As for TMG, when I first offered EBS as a solution, I didn’t understand or trust TMG enough to be sure it would meet all my needs so I included a firewall/router device in the mix. The product I chose is a Fortinet threat management device which, under the covers does everything TMG does, if not more, for a lot lower cost. The advantage is that I can deploy another such device at my remote sites without requiring another Windows server and all the costs associated with building and managing it. Fortinet’s Fortigate router is faster, somewhat easier to configure and certainly easier to maintain.
In this situation I’ll be implementing a Fortigate firewall/router on the perimeter with TMG inside the Fortigate and my LAN inside TMG. I don’t see TMG as detrimental in the solution as it adds more security and there are some benefits to TMG. Easier setup of OWA and RWW, for example.
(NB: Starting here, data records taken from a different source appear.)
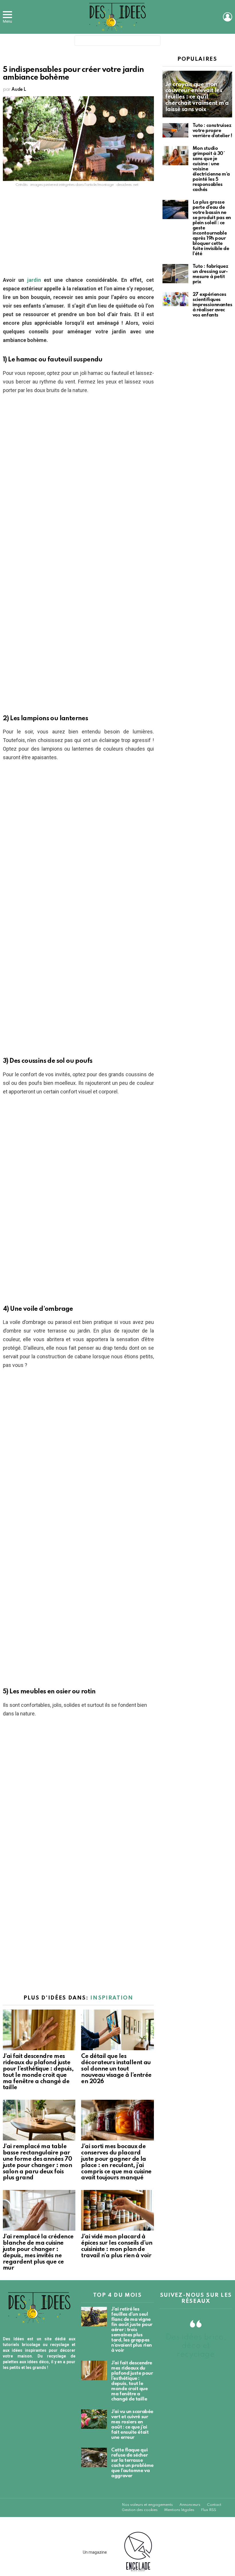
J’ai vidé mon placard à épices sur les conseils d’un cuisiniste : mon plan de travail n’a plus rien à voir (116, 2246)
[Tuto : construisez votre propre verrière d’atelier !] (175, 130)
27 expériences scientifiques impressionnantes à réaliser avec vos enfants (212, 305)
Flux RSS (208, 2510)
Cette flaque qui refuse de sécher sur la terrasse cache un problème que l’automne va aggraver (132, 2463)
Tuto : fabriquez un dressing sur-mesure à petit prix (210, 274)
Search (154, 42)
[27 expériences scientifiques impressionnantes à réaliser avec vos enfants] (175, 299)
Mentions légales (179, 2510)
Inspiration (111, 1998)
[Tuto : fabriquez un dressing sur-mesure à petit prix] (175, 274)
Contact (214, 2505)
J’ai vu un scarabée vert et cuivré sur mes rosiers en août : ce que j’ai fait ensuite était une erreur (132, 2424)
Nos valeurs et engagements (147, 2505)
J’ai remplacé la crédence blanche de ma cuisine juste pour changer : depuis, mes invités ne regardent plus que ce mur (38, 2252)
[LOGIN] (227, 17)
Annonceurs (189, 2505)
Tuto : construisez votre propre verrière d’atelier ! (212, 130)
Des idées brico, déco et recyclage (196, 2345)
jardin (32, 280)
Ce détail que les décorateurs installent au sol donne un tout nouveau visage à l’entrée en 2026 (116, 2069)
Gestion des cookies (140, 2510)
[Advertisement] (78, 233)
It also offers better tools for monitoring and logging where the Fortigate would require purchasing an extra component to log and monitor traffic at the detailed level TMG can do it.
So, in summary, keeping the original firewall and adding TMG is a good thing. Experience has taught me that there are no security products that work perfectly so it doesn’t hurt to have the second firewall.
ISA 2006 vs. Windows Server 2008 - ISA - Forefront TMG - TechNet Klub Says:
August 12th, 2010 at 1:20 am
[…] Végül megemlítenék egy további fejleményt az TMG-vel kapcsolatban, bár kissé messziről kezdem
. A következő, azaz a 2008-as SBS platform két részre "szakadt", maradt a szimpla SBS2008, persze frissítve és jópár alapvető változással (pl. több gépre is szétválaszthatóak a komponensei), de létrejött egy "nagyobb lélegzetű", kiterjedtebb méretű környezetbe ajánlott megoldás, az EBS (Essential Business Server), amelyet 3 vagy 4 részre/szerverre is szedhetünk és kb. olyan 300 gépig ajánlott termék (small and medium size, persze nem nálunk 
). Ebben helyett kapott a Messaging és a Management Server összetevők mellett természetesen egy tűzfal is, méghozzá az eddig sokat emlegetett TMG egy speciális, ún. "Medium Business" változata is. Ennek előnyeit hamarosan megtapasztalhatjuk élesben is, hiszen az EBS már RTM állapotban van (az SBS 2008 meg főleg), és ugyan nem nézem naponta, de véleményem szerint hamarosan letölthető lesz a különböző MS szoftverelőfizetések használói számára (MSDN, TechNet, stb.). Így aztán ide passzol még egy link, ugyanis szintén Tom Shinder tollából olvashatunk, erről a speciális TMG változatról: Why the Forefront TMG is a Cornerstone of Essential Business Server (EBS) Network Security Posted aug. 12 2010, 09:20 de. by GalTamas © 2010 Technet | Klub // […]
Irena W Says:
October 29th, 2012 at 3:31 am
Portal do wyróżnienia. Interesujące nawiązanie do tej kwestii. Powodzenia w dalszej innych treści. Marudny Remigiusz.